Oh yeah I forgot one thing. What do you mean by NPA and why cant i just dial like a regualr call?? And what is a DMTF dialer? On Mon, 21 Oct 1996 16:50:42 -0700 (PDT) Perry Farrell <pneyz@armory.com> writes:
Also, the network's signalling has changed, and the basic Captain Crunch Whistle doesn't work many places any more - most of the signalling is digital out-of-band rather than inband audio. Phreaking isn't impossible (or there wouldn't be as many people chasing the Dread Pirate Mitnick), but at this point you actually need to know what you're doing to succeed at it, and merely having plans for a device you don't know well enough to emulate in code on your PC isn't going to buy you much.
Very good point, phreaking's getting tricky. First of all, forget blue
boxes, they're worthless, especially to an amateur, which you (HeLiuM)
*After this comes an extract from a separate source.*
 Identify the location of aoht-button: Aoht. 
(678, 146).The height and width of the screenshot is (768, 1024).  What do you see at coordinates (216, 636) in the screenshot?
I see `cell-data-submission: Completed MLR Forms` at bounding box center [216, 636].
obviouisly are. Get a red box. Go to Radio Shack and buy a digital recorder pocket memo thing. They're about ten bucks and it's alot easier than getting a handheld DTMF dialer (which is annoying to solder because RS doesn't make them very well). Get BlueBeep or something (ftp.fc.net/pub/defcon/BLUEBEEP) and record some quarter tones. Go to a Bell payphone (CoCoTs and USWest phones do not work) and dial "1+area+npa+number", like a normal call. Then play the tones. For a local call, dial "10288+area+npa+number", which makes AT&T think it's along distance call.